The participatory culture of the internet will overturn our sense of ourselves as individuals, says the activist and new religious leader
Read my recent hit piece for The Guardian, and Editor’s Choice on the home page, in full below or read the original here.
It is two years since Alexander Bard founded a new religion called Syntheism in which he claimed that the “the internet is God”.
Activist, musician and now religious leader – and playing “the nasty judge” on Swedish Pop Idol – Bard now has a new way to spread the word with the publication of his latest book, Syntheism – Creating God in The Internet Age, out this week.
“In Christianity, one of the last things Jesus said to his disciples was ‘I will always be with you’, meaning that the Holy Ghost is the manifestation of God when the believers are together,” says Bard. “The internet is 7 billion people connected together in real time, and if that isn’t the holy spirit then I don’t know what it is.”
In Bard’s analysis of history, where feudalism had Christianity to keep people on the land and capitalism had individualism to keep people consuming, so the internet age is going to have Syntheism to keep people online.
“What we have been lacking up to now is the storytelling. Someone has to do the fucking Immanuel Kant for the new age. So Syntheism is preparing the way for a new elite and I am one of its storytellers. For my friend Julian Assange what Syntheism does is to create a bigger story for WikiLeaks. It is the popular movement that could support something like WikiLeaks eventually.”
If Saint Paul had his vision on the road to Damascus, Bard had his “while spending the night lying next to a beautiful naked actress at Burning Man during which I realised that rather than carry on writing books about the problems the internet was causing I should write about Syntheism.”
Burning Man, the annual week-long festival in Nevada’s Black Rock Desert, embodies the same anarchistic values of the opposition to hierarchical authority and belief in voluntary self-government that are central to the ethos of the internet, says Bard. He describes it as “an experimental temporary utopia that is the world’s first physical manifestation of the internet itself”.
Burning Man, and spin offs including Burning Nest in the UK, show that digital natives under 25 now see “the online world as the real world and the real world as a reflection of the online world,” says Bard.

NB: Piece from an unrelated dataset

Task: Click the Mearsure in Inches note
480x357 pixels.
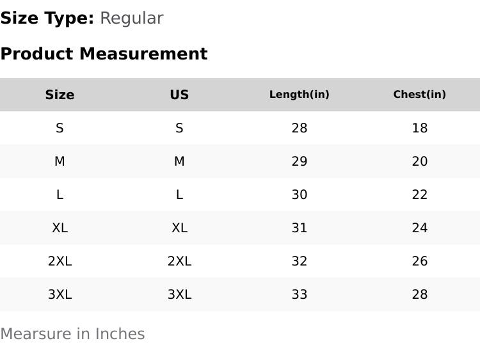Action: click(x=72, y=334)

The same is true, he believes, of WikiLeaks and other radical groups such as the Pirate Party movement that fights for digital freedom, which has now spread to 70 countries across the world, the Internet Party in New Zealand, campaigning for an end to mass surveillance, and those campaigning for net neutrality in the US.
“Religion is first practised then formulated. Saint Paul wrote his letters after Christianity was being practised across the Roman Empire. I firmly believe that Syntheism is already being practised and we are just formulating it.”
Bard was born in Sweden in 1961 and although he studied Economics and Philosophy at university, he first had success as a pop star in various bands, including Army of Lovers and more recently Gravitonas, known as the world’s first Spotify band. He founded Stockholm Records and is the nasty judge on Sweden’s version of Pop Idol. Bard has also campaigned on such issues as the liberalisation of sex and drugs laws in Sweden.
Since 2000 Bard has written three books about the internet revolution in collaboration with the media theorist Jan Söderqvist that together form The Futurica Trilogy.
Bard helped to found Syntheism in 2012. It is based on the idea that if man creates God, then it’s about time we created a religion relevant to the 21st century. “Syntheism” comes from Greek syntheos, meaning humanity creates God – as opposed to the “God creates humanity” basis of the traditional monotheistic religions. It is inspired by the writings of the French surrealist philosopher Georges Bataille in the 1950s and now has “thousands of followers of its online forums”.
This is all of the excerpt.